Sa bonne conduite, son dévouement à sa nouvelle famille que sa santé secondait et plus encore sa piété, lui obtinrent la grâce du saint habit au temps ordinaire. Son noviciat s'écoula dans une vie simple, soumise et uniforme, se prêtant à tout, employant sans ménagement les forces que Dieu lui donnait au service de la Communauté, qui, satisfaite de ses efforts persévérants, l'admit à la Sainte Profession, un an et peu de mois après sa prise d'habit.

Au comble de ses voeux en se voyant pour jamais consacrée à notre divin Sauveur, notre chère Soeur Isabelle des Anges s'adonna, avec une ferveur plus grande encore, à l'accomplissement des saintes obligations qu'elle venait de contracter, en redoublant d'ardeur pour prouver sa reconnaissance à toutes ses Mères et Soeurs qu'elle vénérait autant qu'elle en était aimée.

Employée successivement au jardin où ses forces la rendaient très utile, à la provisoirerie, à l'infirmerie et au tour, notre bonne Soeur se montra partout pieuse, pleine de respect, de confiance, de simplicité et d'abandon envers ses Mères Prieures qui n'eurent toutes qu'à se louer de ses procédés à leur égard.

Une piété sincère avec une dévotion particulière envers la très Sainte Vierge, se firent toujours remarquer dans notre chère Défunte ; c'est, nous n'en douions pas, en récompense de son amour filial, que cette divine Mère lui a obtenu les grâces nombreuses qui lui ont été accordées pendant ses dernières années ; faveurs signalées qui portaient nos Mères à l'appeler souvent : « L'enfant gâtée du bon Jésus et de sa sainte Mère. »

Il y a dix ans, qu'assistant une de nos Soeurs à l'agonie, et lui donnant ses commissions pour le ciel, la pieuse mourante lui répondit : Oui, ma bonne Soeur Isabelle, je demanderai bien pour vous à Notre Seigneur telle et telle grâce, puis elle rendit le dernier soupir !
Chose remarquable ; le soir même des obsèques de la défunte, notre regrettée Soeur eût une première attaque qui la priva complètement de la mémoire, en lui ôtant en même temps, tout ce qui pouvait en elle lui être désormais une occasion d'imperfections ou donner aux autres quelque sujet de peine ou de déplaisir, tandis que tout le bon lui était laissé.

 Frappée si promptement de ce coup imprévu, la malade se remit néanmoins, mais demeura dans l'impuissance de suivre tous les exercices du Choeur et de réciter en commun tout le saint Office. Elle accepta cette dure privation avec une entière soumission à la sainte volonté de Dieu, et suppléait aux parties du Bréviaire qu'elle n'avait pu dire au choeur, par un certain nombre de Pater et A'Ave qui lui avaient été indiqués, et se rendait avec une exactitude des plus édifiantes aux Actes de Communauté, même aux Matines, autant de fois que la sainte Obéissance le lui permettait. Nous la voyions toujours le Chapelet à la main dans les moments qu'elle ne pouvait employer à rendre de charitables services qu'elle ne refusait jamais. C'était lui faire un vrai plaisir de réclamer d'elle ce qui était en son pouvoir.

----------

## Consignes
1 – Reproduisez le passage du texte sur Sœur Isabelle des Anges qui commence par « Chose remarquable ; » et s'achève sur « lui était laissé. ».
2 – Poursuivez le texte sur Sœur Isabelle des Anges après sa dernière phrase.

## Données fournies

----------

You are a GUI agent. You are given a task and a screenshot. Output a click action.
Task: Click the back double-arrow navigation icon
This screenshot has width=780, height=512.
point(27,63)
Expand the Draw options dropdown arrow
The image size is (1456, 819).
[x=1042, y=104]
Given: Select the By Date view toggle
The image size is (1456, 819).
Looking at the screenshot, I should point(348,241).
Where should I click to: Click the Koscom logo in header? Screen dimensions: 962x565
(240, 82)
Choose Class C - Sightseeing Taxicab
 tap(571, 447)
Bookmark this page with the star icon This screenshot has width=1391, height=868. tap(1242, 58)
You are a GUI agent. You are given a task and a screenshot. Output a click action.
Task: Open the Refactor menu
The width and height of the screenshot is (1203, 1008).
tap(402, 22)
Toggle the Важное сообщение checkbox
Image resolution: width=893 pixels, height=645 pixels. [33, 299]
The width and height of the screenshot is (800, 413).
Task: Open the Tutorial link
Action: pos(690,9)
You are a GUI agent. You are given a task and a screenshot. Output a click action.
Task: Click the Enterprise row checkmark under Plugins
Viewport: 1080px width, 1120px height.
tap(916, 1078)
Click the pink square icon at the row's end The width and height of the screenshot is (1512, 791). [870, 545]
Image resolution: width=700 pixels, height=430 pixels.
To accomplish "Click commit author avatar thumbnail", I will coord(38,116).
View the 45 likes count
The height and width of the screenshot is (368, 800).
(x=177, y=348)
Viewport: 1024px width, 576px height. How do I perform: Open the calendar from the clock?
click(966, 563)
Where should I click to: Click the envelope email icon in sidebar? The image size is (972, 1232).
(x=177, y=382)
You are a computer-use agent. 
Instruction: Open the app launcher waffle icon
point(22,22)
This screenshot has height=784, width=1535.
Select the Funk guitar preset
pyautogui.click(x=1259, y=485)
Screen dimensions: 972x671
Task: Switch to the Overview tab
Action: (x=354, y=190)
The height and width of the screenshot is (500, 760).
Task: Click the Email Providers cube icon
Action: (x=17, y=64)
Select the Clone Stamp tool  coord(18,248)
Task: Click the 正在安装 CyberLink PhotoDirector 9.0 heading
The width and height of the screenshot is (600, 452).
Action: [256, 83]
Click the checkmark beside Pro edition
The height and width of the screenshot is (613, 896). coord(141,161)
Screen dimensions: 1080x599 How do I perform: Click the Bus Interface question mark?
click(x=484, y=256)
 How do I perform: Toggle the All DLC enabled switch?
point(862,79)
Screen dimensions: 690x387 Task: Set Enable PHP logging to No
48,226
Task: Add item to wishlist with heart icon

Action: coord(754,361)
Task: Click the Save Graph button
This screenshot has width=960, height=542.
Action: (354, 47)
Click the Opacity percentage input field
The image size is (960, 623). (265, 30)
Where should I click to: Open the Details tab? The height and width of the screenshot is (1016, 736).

----------

## Réponses
1 –
Chose remarquable ; le soir même des obsèques de la défunte, notre regrettée Soeur eût une première attaque qui la priva complètement de la mémoire, en lui ôtant en même temps, tout ce qui pouvait en elle lui être désormais une occasion d'imperfections ou donner aux autres quelque sujet de peine ou de déplaisir, tandis que tout le bon lui était laissé.

2 –
Telle fut, pendant les années qui suivirent l'attaque dont nous vous avons parlé, ma Révérende Mère, la conduite vraiment religieuse de notre bien-aimée Soeur que nous espérions pouvoir conserver encore, en lui prodiguant les soins que réclamait sa santé affaiblie. Sans doute la mesure de ses mérites était remplie et Dieu voulait les couronner.

 La veille de la mort de notre bonne Soeur Anastase, ma Soeur Isabelle s'était confessée, avait communié le lendemain et fait immédiatement après la Sainte Messe, les petits travaux dont elle s'occupait chaque jour avec le plus grand soin, lorsqu'elle fut appelée au parloir ; elle s'y rendit avec sa docilité ordinaire, accompagnée d'une de nos Soeurs ; l'heure du dîner sonnant, toutes deux le quittèrent pour aller à l'examen. Notre chère Soeur Isabelle, après avoir porté son ouvrage à la salle de récréation, se dirigea vers un escalier pour aller, nous le supposons, prendre quelque chose dans sa cellule : elle en avait à peine franchi quelques marches qu'elle tomba sans mouvement ! celle d'entre nous qui l'avait suivie au parloir et lavait ses mains tout près, au bruit de la chute, s'élance pour la relever, mais impossible !
Elle appelle du secours; nous arrivons plusieurs pour l'aider, et dans un saisissement inexprimable, nous avons la douleur de constater que notre bien-aimée Soeur vient d'être frappée d'une attaque d'apoplexie foudroyante qui ne lui a pas laissé le temps de nous donner le plus léger signe de vie !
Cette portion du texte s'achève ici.